(Stored items from a collection)
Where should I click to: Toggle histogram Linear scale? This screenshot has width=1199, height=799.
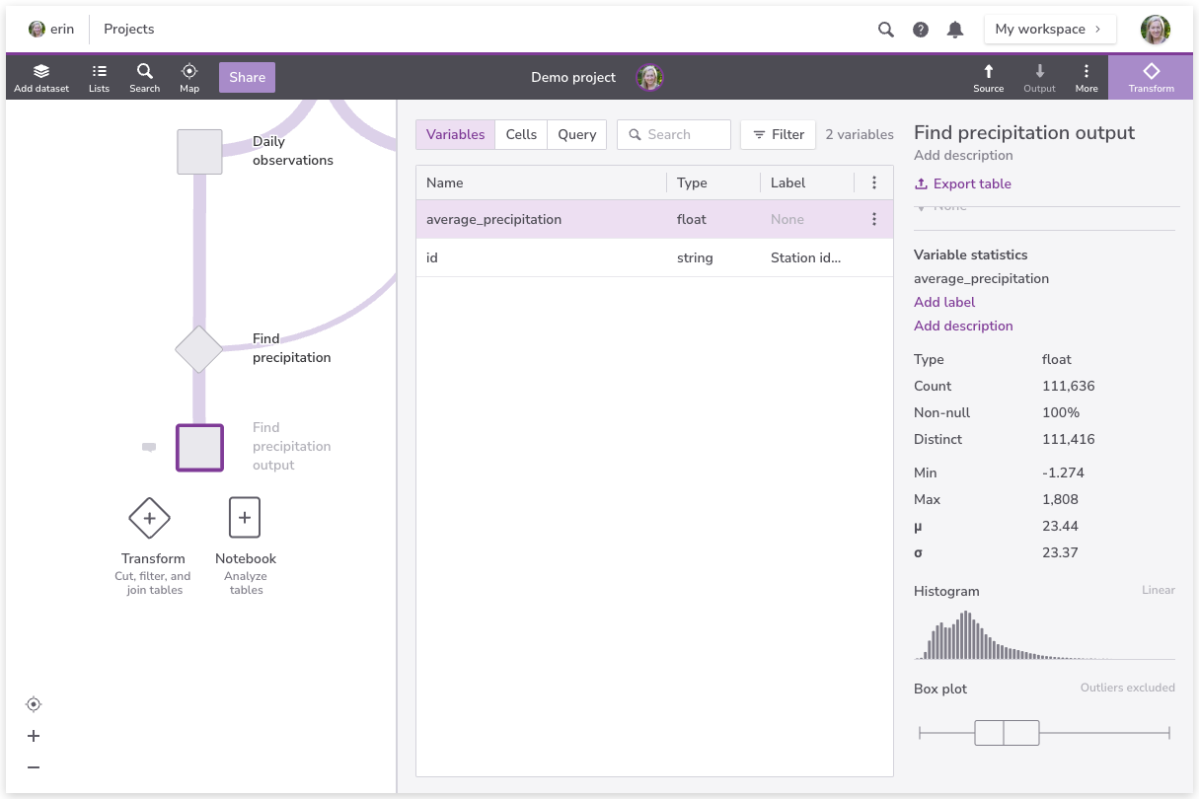pyautogui.click(x=1158, y=590)
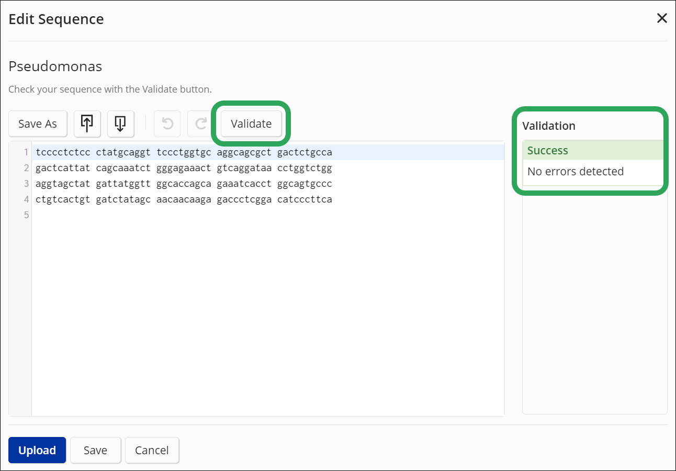Close the Edit Sequence dialog

coord(662,19)
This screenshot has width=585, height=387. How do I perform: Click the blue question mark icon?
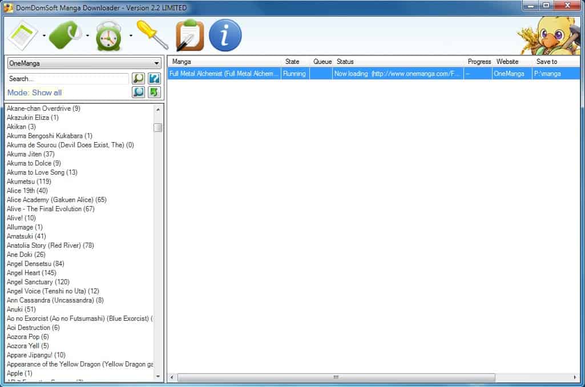(x=154, y=79)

Task prompt:
Print every line above exactly. Leave the pictures out.

Final answer:
Where should I click to: Toggle histogram Linear scale? This screenshot has width=1199, height=799.
pyautogui.click(x=1158, y=590)
Close the Edit Sequence dialog

coord(662,19)
This screenshot has width=585, height=387. How do I perform: Click the blue question mark icon?
(x=154, y=79)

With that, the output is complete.